» **About this exercise**
Write out exactly the lines between the line containing "Where should I click to: Expand" and the end of the records, counting both ends, and leave out all pictures.

» **Material to process**
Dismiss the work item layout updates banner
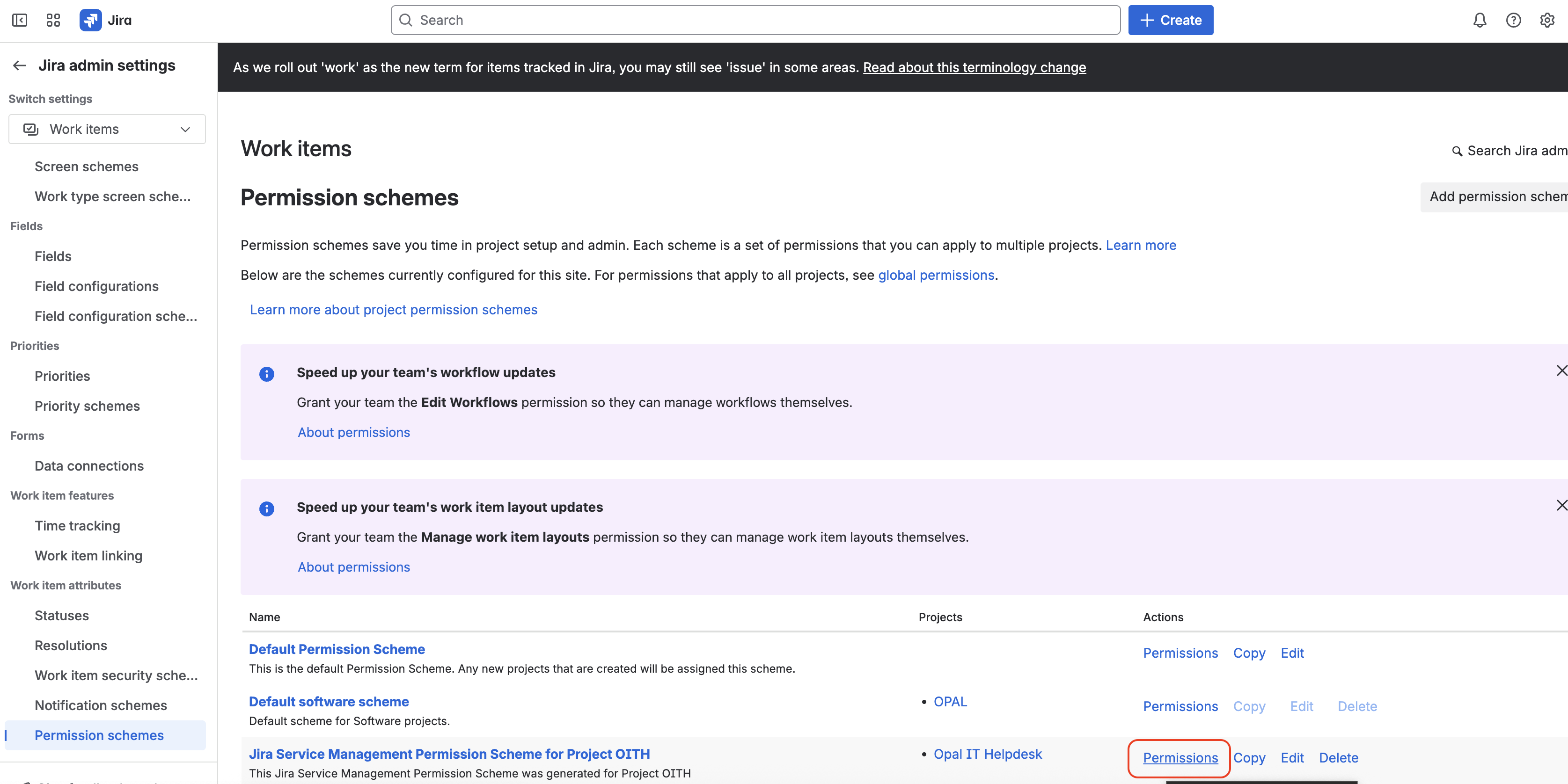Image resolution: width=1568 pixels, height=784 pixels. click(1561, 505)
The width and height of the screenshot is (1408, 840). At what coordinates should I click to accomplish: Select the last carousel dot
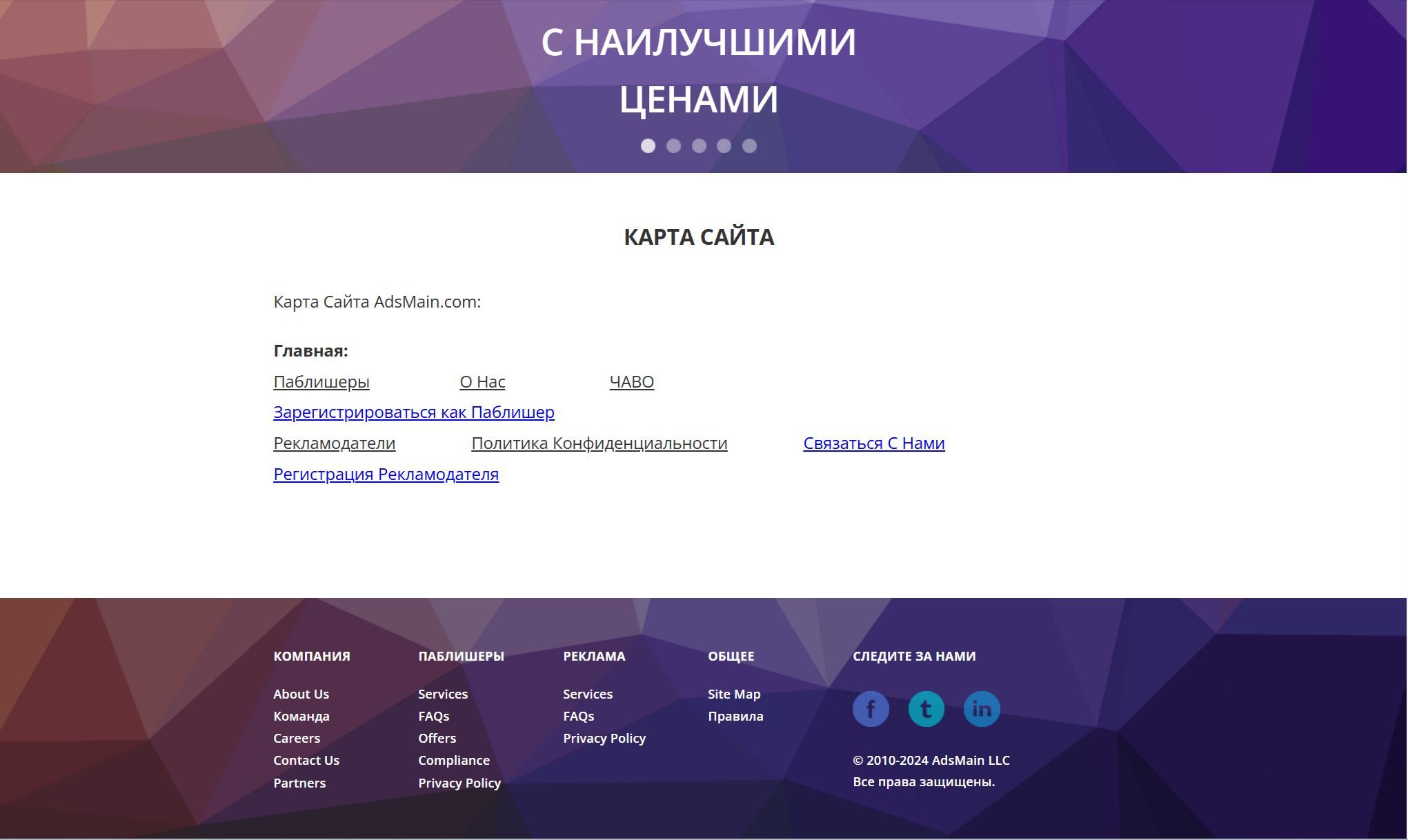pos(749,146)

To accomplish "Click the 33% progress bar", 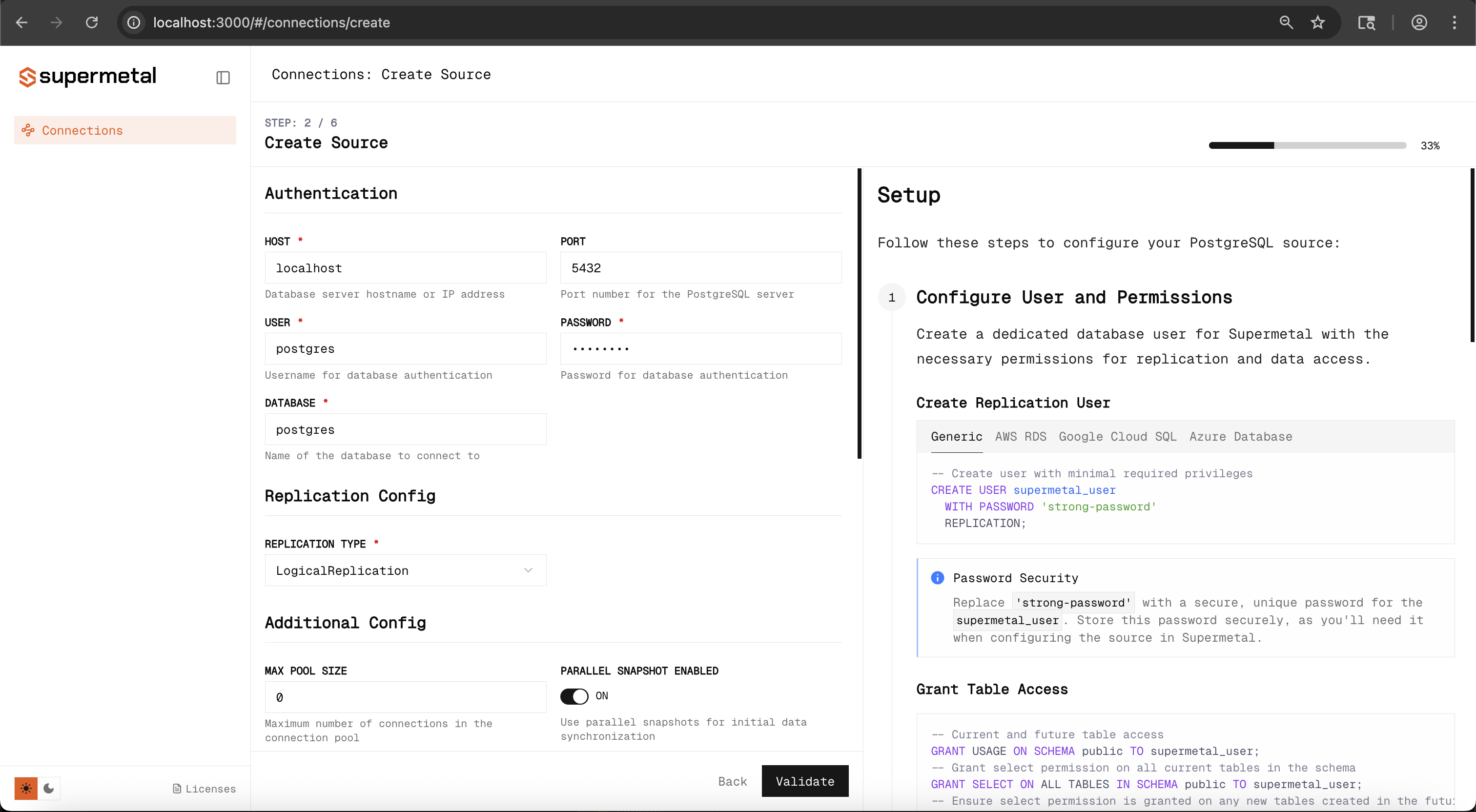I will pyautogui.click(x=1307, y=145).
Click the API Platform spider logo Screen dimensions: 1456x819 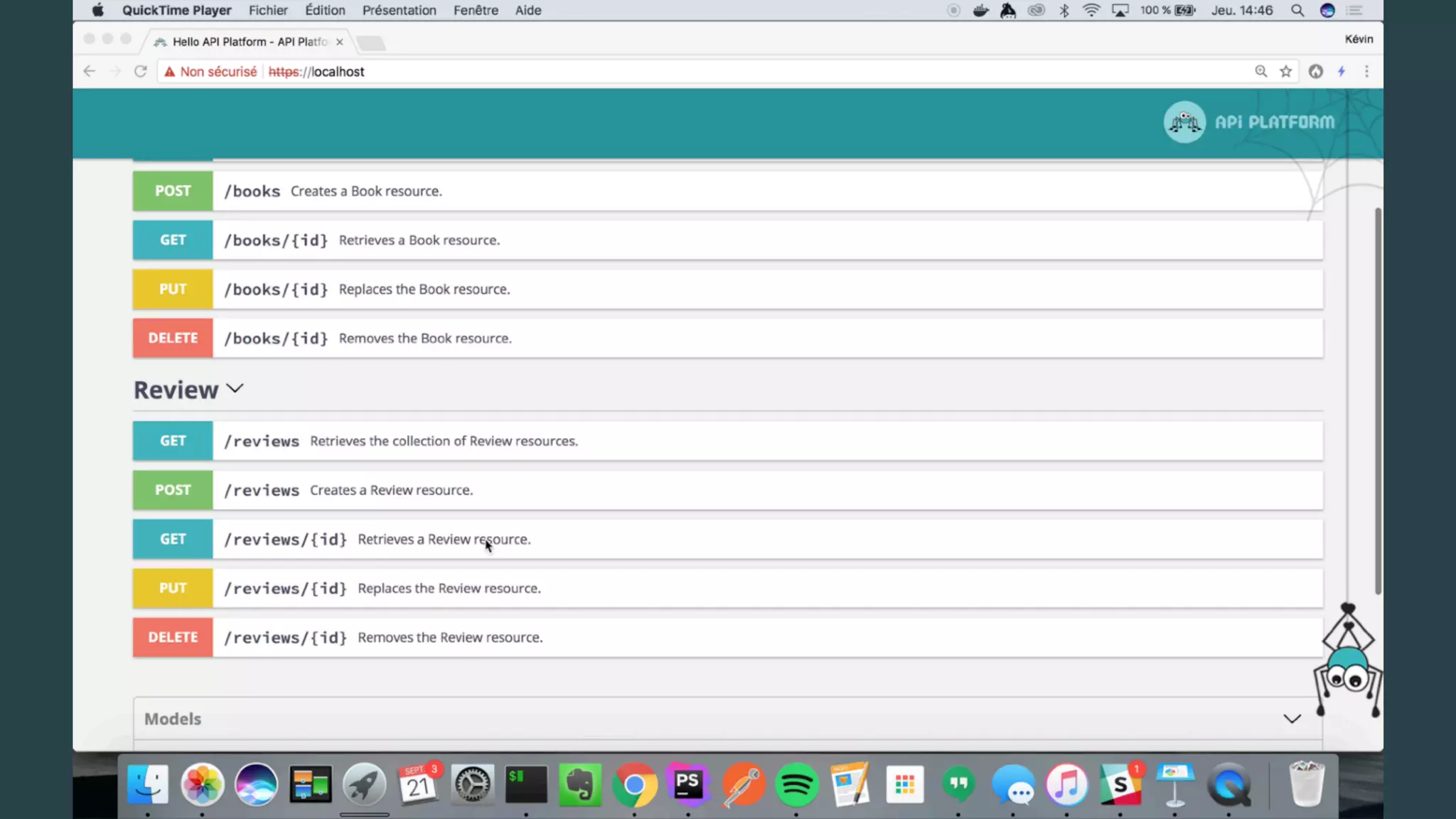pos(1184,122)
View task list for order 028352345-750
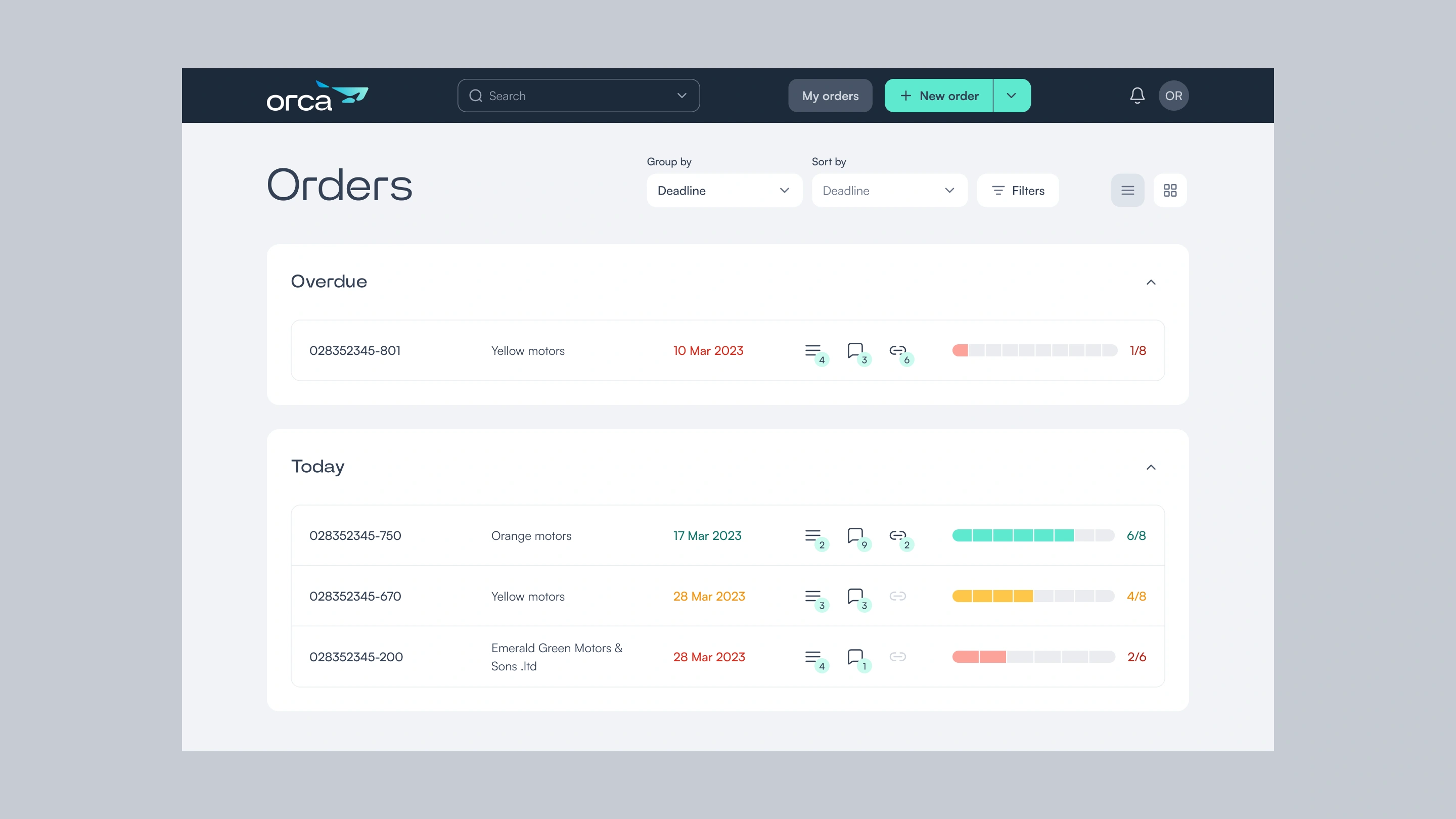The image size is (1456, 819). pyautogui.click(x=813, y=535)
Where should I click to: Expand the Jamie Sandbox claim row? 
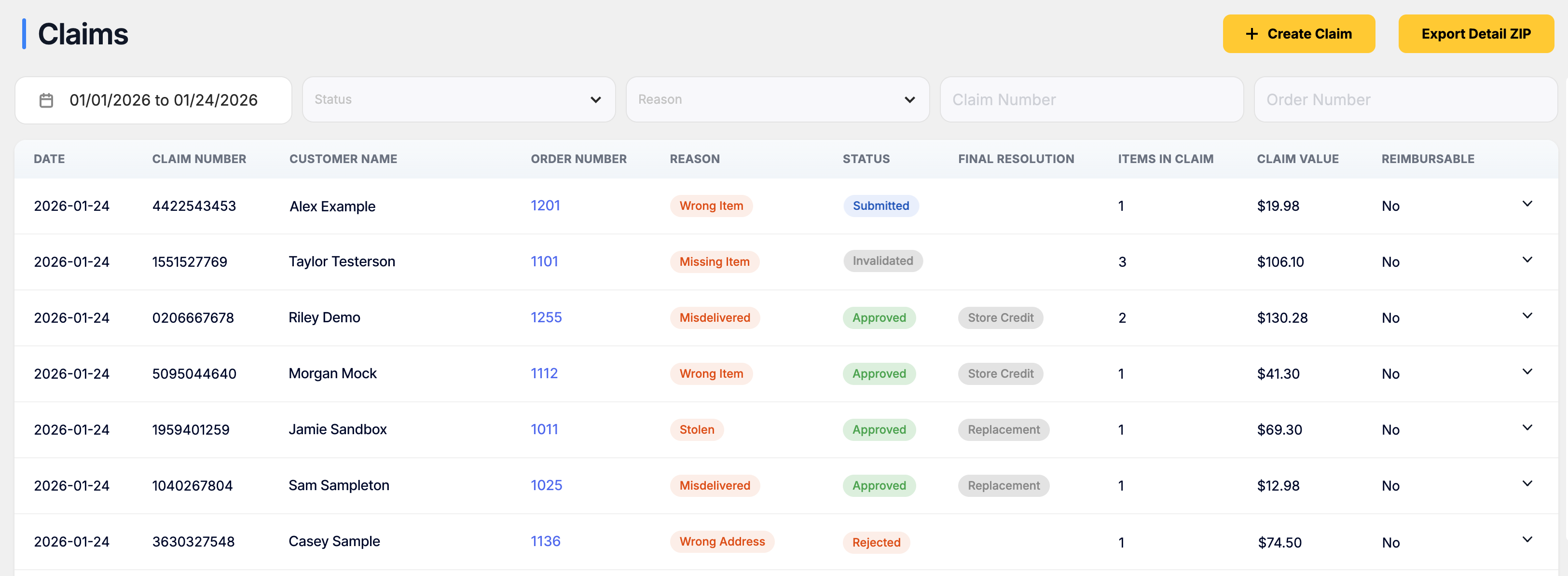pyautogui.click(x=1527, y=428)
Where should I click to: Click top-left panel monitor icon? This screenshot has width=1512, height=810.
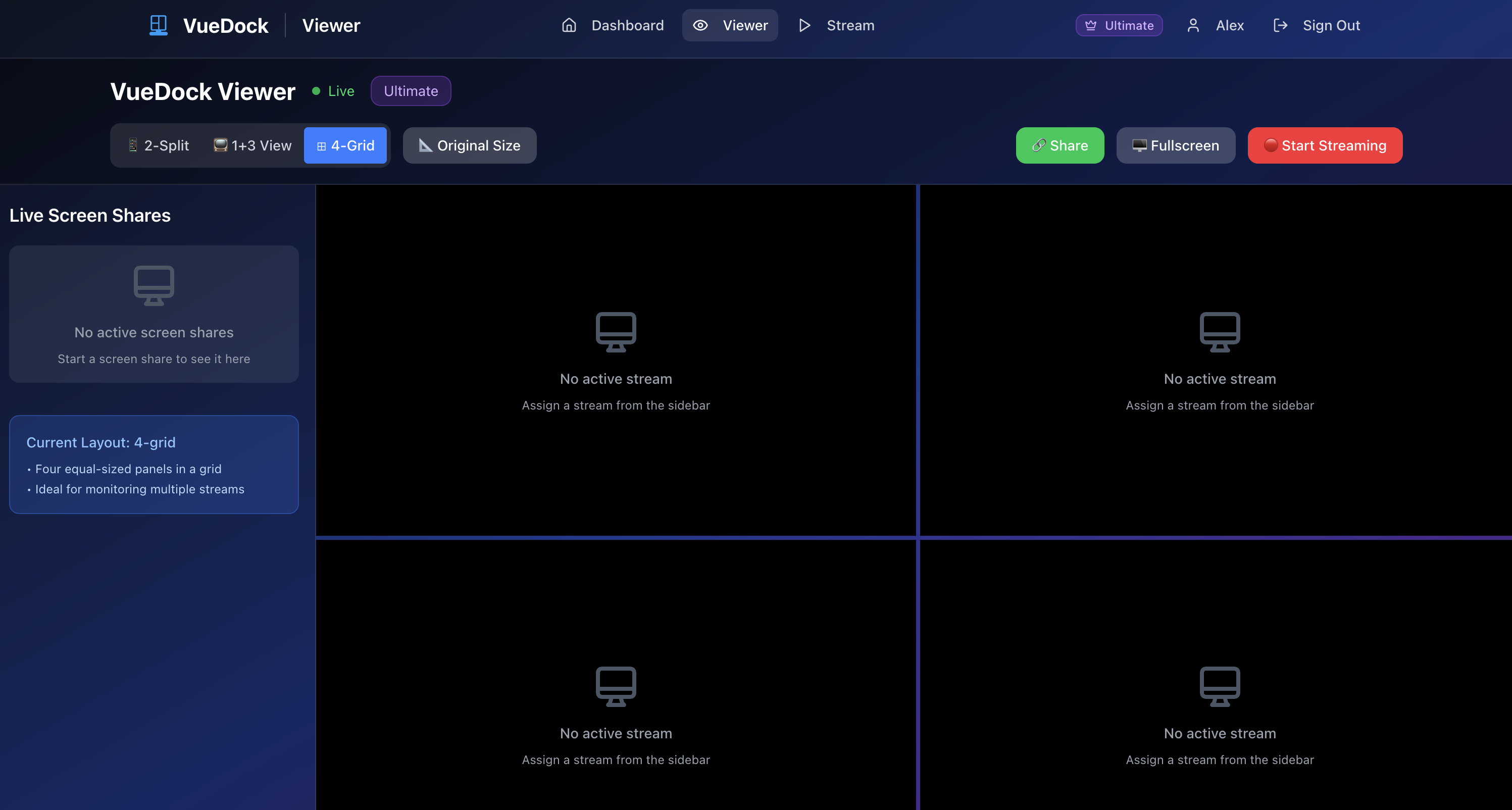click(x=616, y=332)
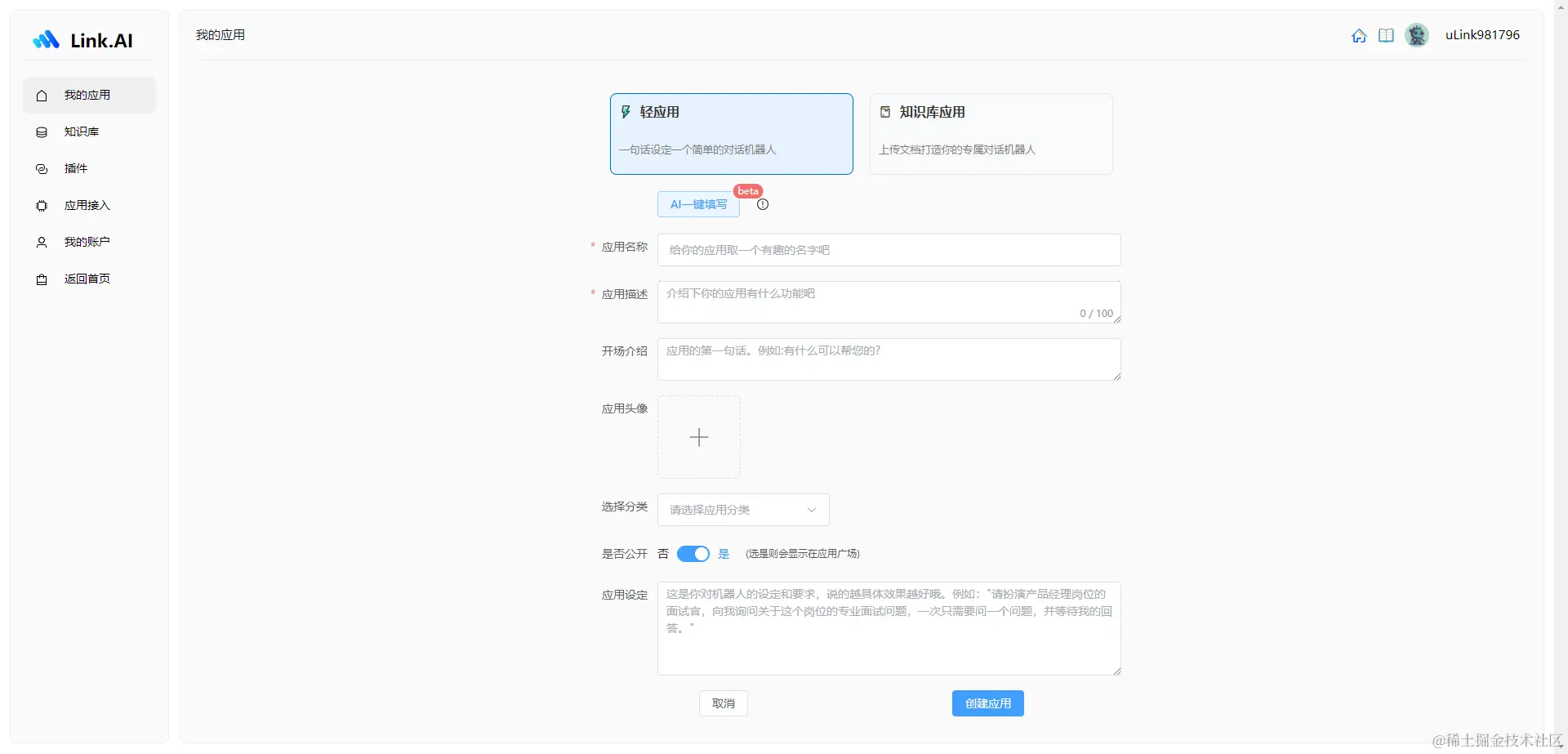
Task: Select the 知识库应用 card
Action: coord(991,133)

» **Finished task**
Where should I click to: Expand the Jamie Sandbox claim row? 
pyautogui.click(x=1527, y=428)
Where should I click to: Click top-left panel monitor icon? This screenshot has width=1512, height=810.
click(x=616, y=332)
Task: Select the 知识库应用 card
Action: coord(991,133)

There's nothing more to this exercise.